The issue is a moral as well as epistemological one. It comes down to the
nature of the anthropological concrete, where this chapter began. What can one
assert as being the constituent units of humanity, ontological and agential, and
potentially rights-bearing? Distinct, cohesive cultural communities, or individual
members of milieux (communitarian and other, cultural and other)? Is
membership of a cultural community a contingent relationship, an option, and
'culture' a possible instrument --an idiom, a rhetoric, a resource, a vehicle-- for
social synthesis and self-expression? Or is cultural membership foundational and
determinate? The position taken in this chapter has been that it is proper,
descriptively, analytically and morally, to treat the power of the human individual
on the one hand, and the social relationships and communities to which that
power gives rise on the other, as distinct. Individual power is ontologically prior
to its effects, distinct from the 'essences' of sociocultural identity, relationship,
35
system and change that it creates. Classes and categories, the matter they are
seen to contain and the relations they are seen to exhibit, should never be
confused or conflated with the energy and will behind them, the power that
speaks through them. By way of the particular forms of things and relationships,
individuals express and effect any number of personal states of affairs, make and
remake the identities of their personal sensoriums. This is at once an ontological
state of affairs and a matter about which we must be politically ‘correct’.

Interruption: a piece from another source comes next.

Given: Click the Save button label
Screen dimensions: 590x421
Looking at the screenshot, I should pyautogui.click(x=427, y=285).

It is apposite to recall a distinction which Isaiah Berlin (1990) urged
between ‘negative’ and ‘positive’ freedoms. Negative freedom was freedom from
imposition; positive freedom was freedom to gain particular goods (health,
wealth, spiritual purity). Negative freedom was more fundamental, Berlin
concluded, since it avoided any conceptual imposition concerning what freedom
might entail. This chapter has dwelt on distinctions that might, equally, be
ranked: existential power over against structural power; identity as extensive
over against identity as essential. A recognition of power as a human, individual
energy--a capacity to act in and on the world-- and of identity as an achievement
of sameness and difference --an ongoing interpretation-- are foundational of
appreciating power and identity in their varied sociocultural conceptualisations.

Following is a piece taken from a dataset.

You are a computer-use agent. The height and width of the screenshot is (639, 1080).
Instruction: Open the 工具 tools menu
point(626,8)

Anthony Cohen (1994:180) has advocated a social-scientific championing
of the individual as the anthropological concrete which he calls 'decolonising' the
36
human subject:
We must make deliberate efforts to acknowledge the subtleties, inflections
and varieties of individual consciousness which are concealed by the
categorical masks which we have invented so adeptly. Otherwise, we will
continue to deny people the right to be themselves, deny their rights to their
own identities.
Michael Jackson concurs: it is necessary to 'annul' the use of culture as
discursive means to classify, define and explain human experience. Culture is to
be deemed 'an idiom or vehicle of intersubjective life, but not its foundation or
final cause' (Jackson 2002:118-25). To do justice to our existential power --our
human nature-- to make sense of the world, and to go on doing so, is perhaps to
constitute individuals as 'migrants of identity' (Rapport and Dawson 1998). A
constitutional pluralism based on human-individual capacities to move between
selves, communities, systems of classification, within a liberal-democratic
framework, establishes the rights of people, individually as well as collectively,
to create and develop identities of an ongoing diversity, strangeness and vitality.